思成打着哈气有些抓狂,“主子就为问这个?对,我眼见她被这行囊走了!”
白宇烈跨前两步揪住思成的衣襟,“眼见她走,为何不拦?”
思成被他这突如其来的动作吓得瞬间清醒,却故意说道,“主子不是一直希望她走!”
白宇烈一松手,“我何时说过?”
思成慢条斯理的将自己的衣襟整理好,语气极为缓慢的说道,“这整整一个冬主子都是一副冷脸,比那天寒地冻还要寒凉,前几日羽落姑娘已经低头退让,主子还是一副盛气凌人的模样,我若是羽落姑娘也走了!”
“低头?她何时低过头,满口都是暗夜,明明就是个身份卑微的丫鬟,却总是一副趾高气昂的模样,总该挫挫她的锐气!”

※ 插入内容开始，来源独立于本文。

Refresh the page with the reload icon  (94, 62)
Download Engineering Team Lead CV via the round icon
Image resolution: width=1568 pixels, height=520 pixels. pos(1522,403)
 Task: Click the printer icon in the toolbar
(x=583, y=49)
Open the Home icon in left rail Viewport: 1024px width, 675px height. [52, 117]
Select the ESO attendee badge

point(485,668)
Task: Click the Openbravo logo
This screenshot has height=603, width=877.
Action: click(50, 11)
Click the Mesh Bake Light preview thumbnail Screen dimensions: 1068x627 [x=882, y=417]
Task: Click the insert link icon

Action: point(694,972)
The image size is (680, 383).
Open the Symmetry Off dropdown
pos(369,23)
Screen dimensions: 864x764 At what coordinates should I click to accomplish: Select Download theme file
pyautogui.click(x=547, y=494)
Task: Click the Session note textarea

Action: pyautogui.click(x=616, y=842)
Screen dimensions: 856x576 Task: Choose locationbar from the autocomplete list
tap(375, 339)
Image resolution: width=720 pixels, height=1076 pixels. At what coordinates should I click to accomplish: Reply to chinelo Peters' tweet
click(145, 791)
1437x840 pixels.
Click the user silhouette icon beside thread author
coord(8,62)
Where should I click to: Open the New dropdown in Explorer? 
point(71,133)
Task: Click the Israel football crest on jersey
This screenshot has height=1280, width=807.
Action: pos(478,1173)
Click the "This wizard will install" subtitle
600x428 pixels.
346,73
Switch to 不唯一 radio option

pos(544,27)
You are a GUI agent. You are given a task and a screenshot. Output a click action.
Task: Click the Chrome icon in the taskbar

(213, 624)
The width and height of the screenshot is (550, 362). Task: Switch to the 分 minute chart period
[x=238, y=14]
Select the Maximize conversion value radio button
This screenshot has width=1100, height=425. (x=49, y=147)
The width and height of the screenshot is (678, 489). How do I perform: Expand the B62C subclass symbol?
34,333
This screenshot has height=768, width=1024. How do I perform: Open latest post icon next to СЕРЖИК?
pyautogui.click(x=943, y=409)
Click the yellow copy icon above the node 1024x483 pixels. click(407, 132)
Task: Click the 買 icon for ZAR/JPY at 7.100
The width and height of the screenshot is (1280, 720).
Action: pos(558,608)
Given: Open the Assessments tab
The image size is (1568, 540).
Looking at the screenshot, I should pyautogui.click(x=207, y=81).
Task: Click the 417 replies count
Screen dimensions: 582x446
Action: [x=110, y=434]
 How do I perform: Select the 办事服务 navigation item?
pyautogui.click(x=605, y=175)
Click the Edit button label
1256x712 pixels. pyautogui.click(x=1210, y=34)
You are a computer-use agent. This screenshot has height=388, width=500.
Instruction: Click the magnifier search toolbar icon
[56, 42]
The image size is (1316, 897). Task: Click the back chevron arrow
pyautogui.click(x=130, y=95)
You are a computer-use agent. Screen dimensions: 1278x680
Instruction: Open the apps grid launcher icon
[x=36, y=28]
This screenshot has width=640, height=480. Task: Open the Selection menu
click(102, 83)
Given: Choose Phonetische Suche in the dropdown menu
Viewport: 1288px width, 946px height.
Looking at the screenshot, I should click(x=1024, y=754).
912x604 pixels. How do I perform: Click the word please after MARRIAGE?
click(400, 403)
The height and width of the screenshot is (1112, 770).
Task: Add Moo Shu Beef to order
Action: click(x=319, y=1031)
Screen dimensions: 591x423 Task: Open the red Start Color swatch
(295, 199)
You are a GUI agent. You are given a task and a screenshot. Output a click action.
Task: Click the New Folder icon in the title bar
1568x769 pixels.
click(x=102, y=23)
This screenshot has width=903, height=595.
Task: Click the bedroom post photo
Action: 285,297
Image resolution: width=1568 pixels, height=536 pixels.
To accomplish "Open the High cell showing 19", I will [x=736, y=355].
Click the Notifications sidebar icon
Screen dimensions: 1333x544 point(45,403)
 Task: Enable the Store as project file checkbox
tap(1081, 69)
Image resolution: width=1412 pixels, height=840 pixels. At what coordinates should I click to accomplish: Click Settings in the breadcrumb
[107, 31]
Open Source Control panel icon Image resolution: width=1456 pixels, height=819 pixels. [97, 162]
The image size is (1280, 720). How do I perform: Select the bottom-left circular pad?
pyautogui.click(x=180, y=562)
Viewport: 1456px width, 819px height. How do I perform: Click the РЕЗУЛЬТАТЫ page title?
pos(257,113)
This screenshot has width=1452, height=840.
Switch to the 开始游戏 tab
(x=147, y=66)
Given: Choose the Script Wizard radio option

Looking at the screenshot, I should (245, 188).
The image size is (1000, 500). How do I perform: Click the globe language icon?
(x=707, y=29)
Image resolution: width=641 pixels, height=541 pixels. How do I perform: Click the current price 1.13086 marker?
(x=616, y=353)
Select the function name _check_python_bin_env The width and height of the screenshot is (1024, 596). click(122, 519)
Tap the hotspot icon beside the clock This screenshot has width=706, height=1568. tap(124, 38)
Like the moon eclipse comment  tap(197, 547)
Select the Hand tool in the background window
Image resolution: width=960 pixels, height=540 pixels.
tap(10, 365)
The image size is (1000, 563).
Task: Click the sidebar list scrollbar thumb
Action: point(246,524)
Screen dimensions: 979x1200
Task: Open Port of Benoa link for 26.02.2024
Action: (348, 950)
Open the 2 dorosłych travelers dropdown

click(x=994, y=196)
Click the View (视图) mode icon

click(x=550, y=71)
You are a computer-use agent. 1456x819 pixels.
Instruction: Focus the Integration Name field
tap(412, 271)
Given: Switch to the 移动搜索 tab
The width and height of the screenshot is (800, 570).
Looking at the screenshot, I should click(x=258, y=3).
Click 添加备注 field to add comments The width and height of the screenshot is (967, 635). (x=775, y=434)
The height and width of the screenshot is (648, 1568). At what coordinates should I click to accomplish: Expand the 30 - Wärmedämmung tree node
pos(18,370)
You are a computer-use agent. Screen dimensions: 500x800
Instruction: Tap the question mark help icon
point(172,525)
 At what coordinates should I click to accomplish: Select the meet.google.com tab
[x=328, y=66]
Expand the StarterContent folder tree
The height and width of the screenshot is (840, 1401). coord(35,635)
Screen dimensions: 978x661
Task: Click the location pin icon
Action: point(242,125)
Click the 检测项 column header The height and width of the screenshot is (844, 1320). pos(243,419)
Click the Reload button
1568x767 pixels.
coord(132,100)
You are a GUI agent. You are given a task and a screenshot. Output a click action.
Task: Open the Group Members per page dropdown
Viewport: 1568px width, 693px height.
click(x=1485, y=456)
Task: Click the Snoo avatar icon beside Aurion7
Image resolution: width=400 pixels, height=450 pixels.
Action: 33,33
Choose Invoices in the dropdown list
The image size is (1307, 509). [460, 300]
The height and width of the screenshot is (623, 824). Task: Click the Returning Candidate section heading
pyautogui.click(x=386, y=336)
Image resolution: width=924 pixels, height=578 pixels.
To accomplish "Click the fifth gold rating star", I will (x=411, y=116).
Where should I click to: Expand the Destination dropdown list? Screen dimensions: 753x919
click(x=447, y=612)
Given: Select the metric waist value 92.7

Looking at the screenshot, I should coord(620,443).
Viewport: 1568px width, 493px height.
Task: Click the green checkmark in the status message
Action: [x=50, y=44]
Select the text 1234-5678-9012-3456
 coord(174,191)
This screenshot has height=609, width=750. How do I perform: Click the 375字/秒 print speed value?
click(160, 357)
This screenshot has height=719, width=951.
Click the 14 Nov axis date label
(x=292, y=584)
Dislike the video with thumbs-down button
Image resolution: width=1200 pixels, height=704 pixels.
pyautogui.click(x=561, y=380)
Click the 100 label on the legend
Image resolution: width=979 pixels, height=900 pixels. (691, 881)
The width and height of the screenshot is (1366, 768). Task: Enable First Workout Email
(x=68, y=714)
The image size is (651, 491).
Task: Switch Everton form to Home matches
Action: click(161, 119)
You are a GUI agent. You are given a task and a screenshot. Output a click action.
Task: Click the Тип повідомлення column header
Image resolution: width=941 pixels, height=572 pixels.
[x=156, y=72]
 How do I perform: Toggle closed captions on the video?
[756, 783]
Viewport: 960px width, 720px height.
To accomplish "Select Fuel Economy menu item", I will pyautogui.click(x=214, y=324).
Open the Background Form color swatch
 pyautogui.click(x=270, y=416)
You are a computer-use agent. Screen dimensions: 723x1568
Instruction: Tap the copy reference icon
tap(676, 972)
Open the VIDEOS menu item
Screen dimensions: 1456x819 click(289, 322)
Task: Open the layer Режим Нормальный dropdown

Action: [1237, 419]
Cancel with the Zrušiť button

思成懒得跟口是心非的人交谈,“主子若是问完了,思成便退下了!”
“她走的时候说什么没有?”白宇烈背着手一副若无其事的样子。
“她只说让我通知你,姑奶奶不伺候了!”思成说的恶狠狠,学足了羽落的口气。
白宇烈明显的加重了喘息,他甚至能够想象羽落说这话时倔强的模样。
“她人现在在哪里?”
“不知道,主子若是关心自己去找,个人感情问题,属下就不参与了!”
白宇烈一拍身边的床柱,“反了,你现在竟跟她学得目中无人了!”
“我命你马上带人出去给我找,掘地三尺也要将人给我找出来,若是王府里每个丫鬟都敢这般肆意妄为成何体统,抓回来家法伺候!”
思成一愣,倒真想看看白宇烈怎样执行家法。
于羽落的招摇完全不用派人去找,大街小巷人人家里都有小王爷的书画墨宝,京都长街的集市之上,唯有羽落的叫卖声最大,通常是围上两三圈,竟还在街上支起了摊位,收起了徒弟,打着自己是小王爷师父的旗号。
起初还没有人相信,纷纷批刺她招摇撞骗,但她手中的墨宝有人认得,当真是小王爷的,羽落摆上一个小桌子当场挥毫泼墨,众人称绝,纵使她不是小王爷的师父,这等手法也是书画界里的龙凤了。
羽落将手中白宇烈的那些墨宝都卖空了之后,便想出一个当街教学的赚钱方法,带着孩子前来报名的人络绎不绝,她手中的钱又不够去租大的院落当私塾,想起现代人用海绵和木棍做毛笔在广场地面上写字的情景,便效仿着做了几十支巨大的毛笔,然后拎了几桶水,选了个略微僻静宽阔的地方当街教起学生来。
一时间集市的这处本该寂静的角落变得热闹非凡,围观的人将此处堵得水泄不通,真是开了眼界。
只见十多个小孩手里拿着粗大的毛笔,沾着水在青石路面上有模有样的写着字,才两日功夫竟已有了笔锋。